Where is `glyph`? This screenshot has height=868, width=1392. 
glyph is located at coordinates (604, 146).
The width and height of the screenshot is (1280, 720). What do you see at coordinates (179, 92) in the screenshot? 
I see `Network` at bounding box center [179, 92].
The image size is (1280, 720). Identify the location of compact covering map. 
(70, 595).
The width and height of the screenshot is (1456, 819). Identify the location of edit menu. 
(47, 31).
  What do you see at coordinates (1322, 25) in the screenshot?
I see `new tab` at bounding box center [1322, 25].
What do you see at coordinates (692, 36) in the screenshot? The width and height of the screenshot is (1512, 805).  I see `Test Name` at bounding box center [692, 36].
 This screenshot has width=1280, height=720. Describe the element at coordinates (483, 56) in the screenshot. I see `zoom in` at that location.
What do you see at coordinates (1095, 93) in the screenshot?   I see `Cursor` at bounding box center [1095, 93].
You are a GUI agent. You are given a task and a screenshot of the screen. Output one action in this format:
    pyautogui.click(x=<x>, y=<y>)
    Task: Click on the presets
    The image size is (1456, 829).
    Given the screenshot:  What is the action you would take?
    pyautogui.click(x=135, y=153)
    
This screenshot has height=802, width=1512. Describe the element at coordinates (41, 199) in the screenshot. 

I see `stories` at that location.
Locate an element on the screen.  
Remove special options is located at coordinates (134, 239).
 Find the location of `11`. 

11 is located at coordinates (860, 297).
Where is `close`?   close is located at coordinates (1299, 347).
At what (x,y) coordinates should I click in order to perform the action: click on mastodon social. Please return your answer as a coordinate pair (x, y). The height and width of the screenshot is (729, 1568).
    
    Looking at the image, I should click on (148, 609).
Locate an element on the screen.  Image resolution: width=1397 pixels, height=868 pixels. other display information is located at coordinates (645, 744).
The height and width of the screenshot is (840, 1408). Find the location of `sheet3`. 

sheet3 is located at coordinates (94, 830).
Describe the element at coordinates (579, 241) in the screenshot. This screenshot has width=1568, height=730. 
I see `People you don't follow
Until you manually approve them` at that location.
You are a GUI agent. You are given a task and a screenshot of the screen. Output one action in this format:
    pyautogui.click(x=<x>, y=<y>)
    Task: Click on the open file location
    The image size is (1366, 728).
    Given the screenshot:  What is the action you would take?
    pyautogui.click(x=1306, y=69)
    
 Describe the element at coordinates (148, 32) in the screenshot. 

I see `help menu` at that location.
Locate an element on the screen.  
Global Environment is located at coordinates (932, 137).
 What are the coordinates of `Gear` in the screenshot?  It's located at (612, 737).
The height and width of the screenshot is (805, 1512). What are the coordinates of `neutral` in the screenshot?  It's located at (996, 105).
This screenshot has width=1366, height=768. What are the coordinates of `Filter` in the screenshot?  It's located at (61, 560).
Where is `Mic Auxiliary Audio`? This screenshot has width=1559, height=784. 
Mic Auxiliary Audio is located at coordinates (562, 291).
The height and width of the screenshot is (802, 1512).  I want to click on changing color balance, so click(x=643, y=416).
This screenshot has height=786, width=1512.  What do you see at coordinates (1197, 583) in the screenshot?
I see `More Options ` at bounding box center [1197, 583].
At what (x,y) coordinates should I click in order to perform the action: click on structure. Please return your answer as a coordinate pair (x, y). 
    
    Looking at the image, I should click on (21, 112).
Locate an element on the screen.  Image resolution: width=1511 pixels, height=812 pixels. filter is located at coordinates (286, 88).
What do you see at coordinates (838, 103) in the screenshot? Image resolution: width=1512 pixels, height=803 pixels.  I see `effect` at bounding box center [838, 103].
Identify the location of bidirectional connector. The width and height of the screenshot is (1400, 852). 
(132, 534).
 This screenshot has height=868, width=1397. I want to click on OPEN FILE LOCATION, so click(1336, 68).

_Written task:_ Copy out the lines of the listing from the one containing "is (729, 1568)." through the one containing "Looking at the image, I should click on (148, 609).", inclusive, reproducing them exactly.

_Correct response:_
At what (x,y) coordinates should I click in order to perform the action: click on mastodon social. Please return your answer as a coordinate pair (x, y). The height and width of the screenshot is (729, 1568).
    
    Looking at the image, I should click on (148, 609).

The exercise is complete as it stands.